Dataset entries
* * * * * * * * *

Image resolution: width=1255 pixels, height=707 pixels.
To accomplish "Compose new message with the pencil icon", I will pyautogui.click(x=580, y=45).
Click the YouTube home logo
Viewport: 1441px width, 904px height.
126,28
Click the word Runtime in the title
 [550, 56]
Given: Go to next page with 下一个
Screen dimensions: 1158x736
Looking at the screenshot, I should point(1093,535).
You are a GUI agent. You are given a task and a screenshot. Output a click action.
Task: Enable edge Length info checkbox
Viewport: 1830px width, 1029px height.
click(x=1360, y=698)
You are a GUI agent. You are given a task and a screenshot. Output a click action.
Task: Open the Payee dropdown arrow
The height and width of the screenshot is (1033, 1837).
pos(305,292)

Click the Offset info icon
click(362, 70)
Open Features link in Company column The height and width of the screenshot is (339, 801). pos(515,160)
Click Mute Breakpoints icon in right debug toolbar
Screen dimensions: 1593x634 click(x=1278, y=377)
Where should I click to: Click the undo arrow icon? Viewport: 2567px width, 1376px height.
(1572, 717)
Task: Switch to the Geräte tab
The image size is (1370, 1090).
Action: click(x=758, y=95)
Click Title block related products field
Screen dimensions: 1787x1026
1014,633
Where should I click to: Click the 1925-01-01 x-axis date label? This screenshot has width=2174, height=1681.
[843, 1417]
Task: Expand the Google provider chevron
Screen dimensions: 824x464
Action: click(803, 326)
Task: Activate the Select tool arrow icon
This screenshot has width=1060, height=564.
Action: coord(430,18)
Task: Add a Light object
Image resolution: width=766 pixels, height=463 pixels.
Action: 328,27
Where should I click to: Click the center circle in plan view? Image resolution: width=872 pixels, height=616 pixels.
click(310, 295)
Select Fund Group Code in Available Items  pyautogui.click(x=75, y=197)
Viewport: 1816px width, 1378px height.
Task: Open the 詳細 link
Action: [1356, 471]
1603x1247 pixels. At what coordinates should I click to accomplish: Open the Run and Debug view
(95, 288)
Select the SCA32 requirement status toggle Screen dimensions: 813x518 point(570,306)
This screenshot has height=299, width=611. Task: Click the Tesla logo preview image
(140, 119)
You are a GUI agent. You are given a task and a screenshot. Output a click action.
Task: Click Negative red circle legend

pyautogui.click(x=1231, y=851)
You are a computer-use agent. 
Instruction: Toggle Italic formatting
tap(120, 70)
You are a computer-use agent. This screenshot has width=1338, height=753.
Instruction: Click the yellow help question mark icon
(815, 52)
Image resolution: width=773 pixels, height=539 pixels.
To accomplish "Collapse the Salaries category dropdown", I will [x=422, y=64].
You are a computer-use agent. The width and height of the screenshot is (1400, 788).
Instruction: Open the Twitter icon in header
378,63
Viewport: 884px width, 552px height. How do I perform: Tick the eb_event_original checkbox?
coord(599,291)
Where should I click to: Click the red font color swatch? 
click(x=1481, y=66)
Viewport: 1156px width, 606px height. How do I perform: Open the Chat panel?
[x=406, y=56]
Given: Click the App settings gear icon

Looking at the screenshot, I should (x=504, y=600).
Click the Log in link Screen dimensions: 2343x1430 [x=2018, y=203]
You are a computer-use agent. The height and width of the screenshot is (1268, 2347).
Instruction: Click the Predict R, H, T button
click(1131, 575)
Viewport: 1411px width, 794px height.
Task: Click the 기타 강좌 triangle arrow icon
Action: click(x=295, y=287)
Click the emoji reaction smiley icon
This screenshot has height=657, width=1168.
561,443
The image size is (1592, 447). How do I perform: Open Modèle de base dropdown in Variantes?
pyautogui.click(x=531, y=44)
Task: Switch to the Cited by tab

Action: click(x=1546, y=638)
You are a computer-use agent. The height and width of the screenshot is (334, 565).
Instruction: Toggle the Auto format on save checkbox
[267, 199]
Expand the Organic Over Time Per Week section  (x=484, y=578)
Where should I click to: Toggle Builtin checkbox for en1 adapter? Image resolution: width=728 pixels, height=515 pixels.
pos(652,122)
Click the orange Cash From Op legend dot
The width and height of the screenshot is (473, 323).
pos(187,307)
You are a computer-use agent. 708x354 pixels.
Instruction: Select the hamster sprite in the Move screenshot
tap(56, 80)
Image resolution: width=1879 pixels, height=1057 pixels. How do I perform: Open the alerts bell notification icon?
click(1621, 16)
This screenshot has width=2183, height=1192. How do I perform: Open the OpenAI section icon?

* * * * * * * * *

# Your goal
Which lines above contain "Expand"? Show each of them.

# Solution to this task
Task: Expand the Google provider chevron
Expand the Organic Over Time Per Week section  (x=484, y=578)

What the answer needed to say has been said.